Giant volcanic eruptions such as Toba briefly cause the opposite of global warming. Although eruptions do emit greenhouse gases such as carbon dioxide, volcanoes also spew sulfur dioxide. Combined with water vapor, sulfur dioxide forms sulfate aerosols, which can spread around the globe, blocking solar radiation and chilling the air before becoming acid rain and snow.

Paleoclimate evidence suggests that the Toba eruption, which occurred during the last ice age, emitted lots of sulfur dioxide--vastly more than Mount St. Helens did. The eruption also seems to have coincided with the start of a 1000-year period of even colder temperatures. Some scientists have suggested that Toba caused the deep freeze and that perhaps such an event happening today could bring on a new ice age. But models developed by NASA and the National Center for Atmospheric Research in Boulder, Colorado, argue otherwise.

Researchers led by climatologist Alan Robock of Rutgers University in New Brunswick, New Jersey, ran scenarios that featured eruptions producing up to several times more sulfur dioxide than Toba. The result, published 27 May in the Journal of Geophysical Research—Atmospheres, was a cooler climate that lasted only a few decades. So the 1000-year cold spell was probably part of the natural cycle that has produced more than a dozen ice ages over the past couple of million years.

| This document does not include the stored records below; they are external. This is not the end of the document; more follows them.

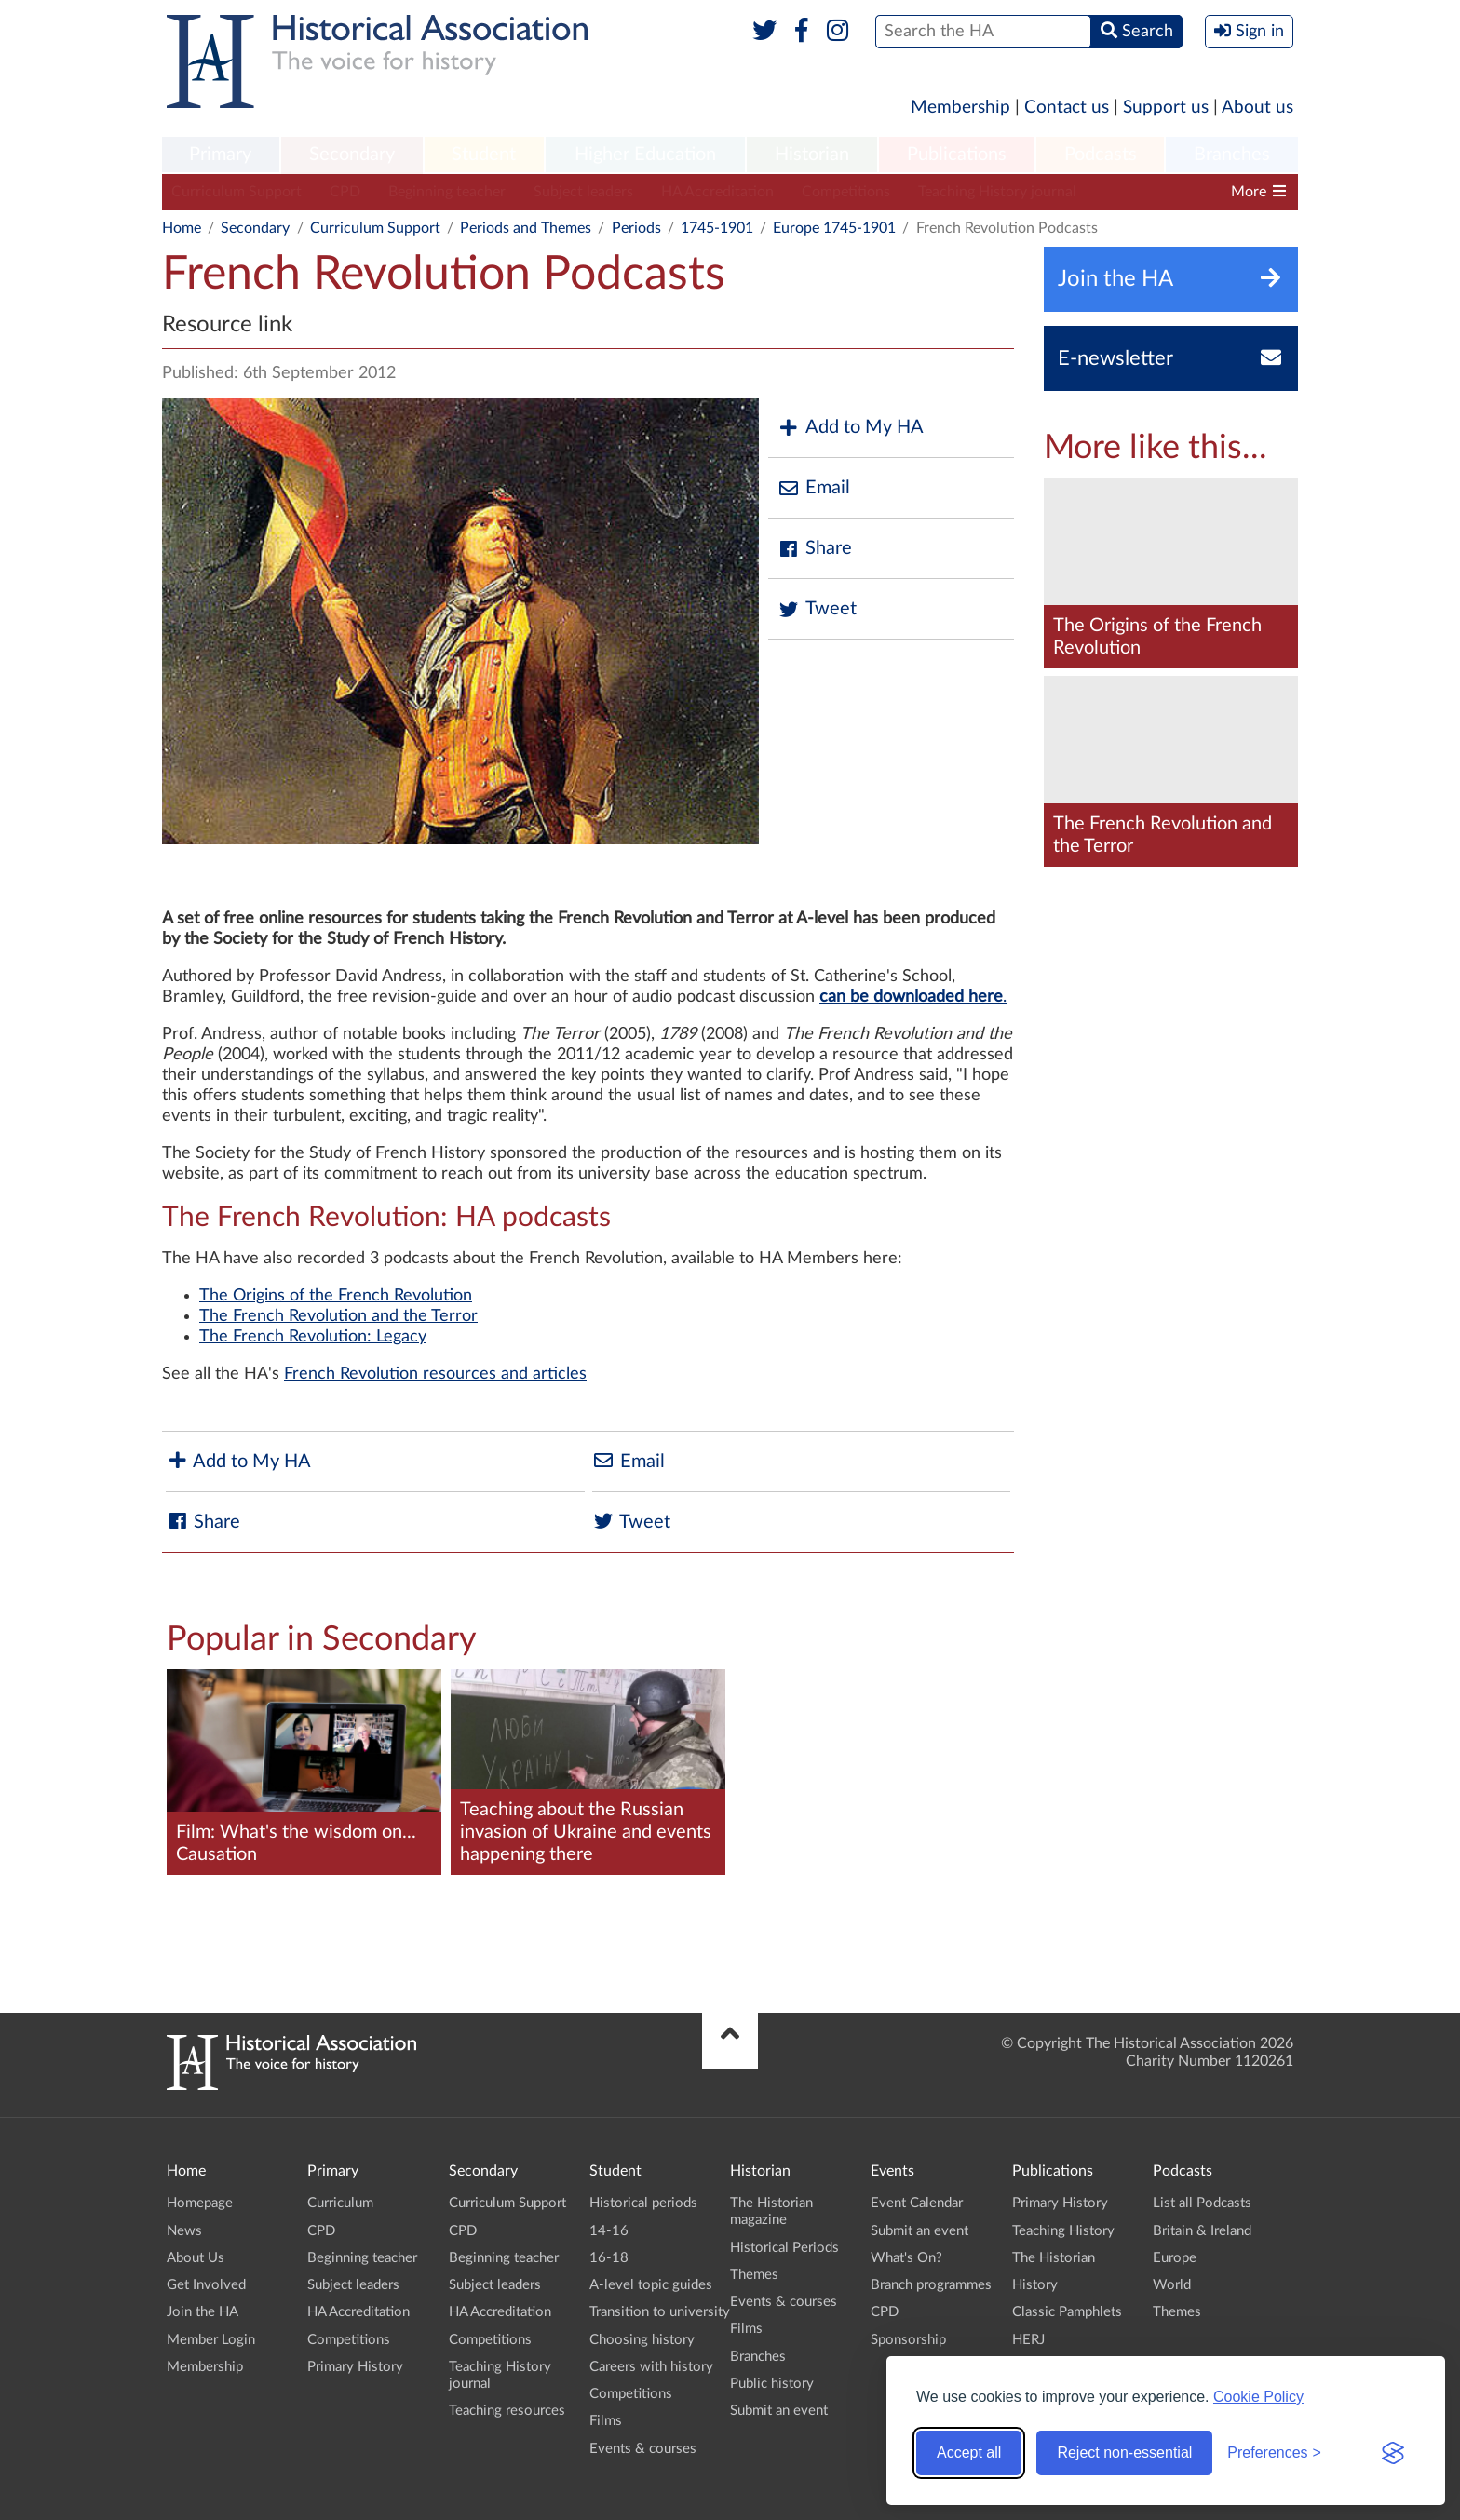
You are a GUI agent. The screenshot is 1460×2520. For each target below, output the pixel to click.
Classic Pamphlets (1067, 2312)
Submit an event (779, 2411)
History (1035, 2285)
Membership (960, 107)
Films (605, 2421)
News (184, 2231)
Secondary (352, 154)
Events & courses (642, 2449)
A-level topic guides (650, 2285)
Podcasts (1100, 154)
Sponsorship (908, 2340)
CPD (345, 191)
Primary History (355, 2367)
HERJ (1028, 2340)
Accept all (969, 2452)
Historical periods (643, 2203)
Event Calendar (917, 2203)
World (1172, 2285)
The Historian (1053, 2258)
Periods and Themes (525, 228)
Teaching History (1063, 2231)
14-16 (609, 2231)
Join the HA (202, 2312)
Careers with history (651, 2367)
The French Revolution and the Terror (338, 1316)
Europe (1174, 2258)
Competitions (846, 191)
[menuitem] (220, 155)
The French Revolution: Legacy (312, 1336)
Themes (754, 2275)
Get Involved (206, 2285)
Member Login (211, 2340)
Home (181, 228)
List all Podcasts (1202, 2203)
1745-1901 (717, 228)
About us (1257, 107)
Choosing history (642, 2340)
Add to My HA (850, 428)
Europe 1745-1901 (834, 228)
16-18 (609, 2258)
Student (484, 154)
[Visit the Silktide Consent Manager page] (1393, 2453)
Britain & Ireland (1202, 2231)
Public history (772, 2384)
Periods (636, 228)
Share (814, 549)
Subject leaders (583, 191)
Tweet (817, 609)
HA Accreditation (717, 191)
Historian (812, 154)
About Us (195, 2258)
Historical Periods (784, 2248)
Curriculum (340, 2203)
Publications (957, 154)
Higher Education (645, 154)
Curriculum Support (236, 191)
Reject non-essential (1124, 2452)
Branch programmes (931, 2285)
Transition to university (659, 2312)
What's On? (906, 2258)
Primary (220, 154)
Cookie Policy (1258, 2397)
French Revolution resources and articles (435, 1374)
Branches (1232, 154)
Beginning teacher (447, 191)
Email (813, 488)
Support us (1166, 107)
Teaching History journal (997, 191)
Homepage (200, 2203)
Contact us (1066, 107)
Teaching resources (507, 2411)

"The results virtually eliminate mega volcanic eruptions as one of the key drivers of global-scale glaciation," says climatologist Ellen Mosley-Thompson of Ohio State University in Columbus, who was not involved in the study. So, paleoclimatologists should focus on more likely climate coolers, she says, such as changes in ocean circulation or cyclical variations in Earth's orbit around the sun.

Still, if Toba erupted today like it did in the past, the results would be catastrophic. Although the volcano isn't expected to blow its top for thousands of years, Robock and colleagues estimate a megaeruption could lower global temperatures by as much as 17°C for several years, followed by a recovery to normal conditions that could take decades. That would hit the human population with the double whammy of dramatically reduced agricultural production and widespread loss of vegetation, leading to widespread food shortages and starvation.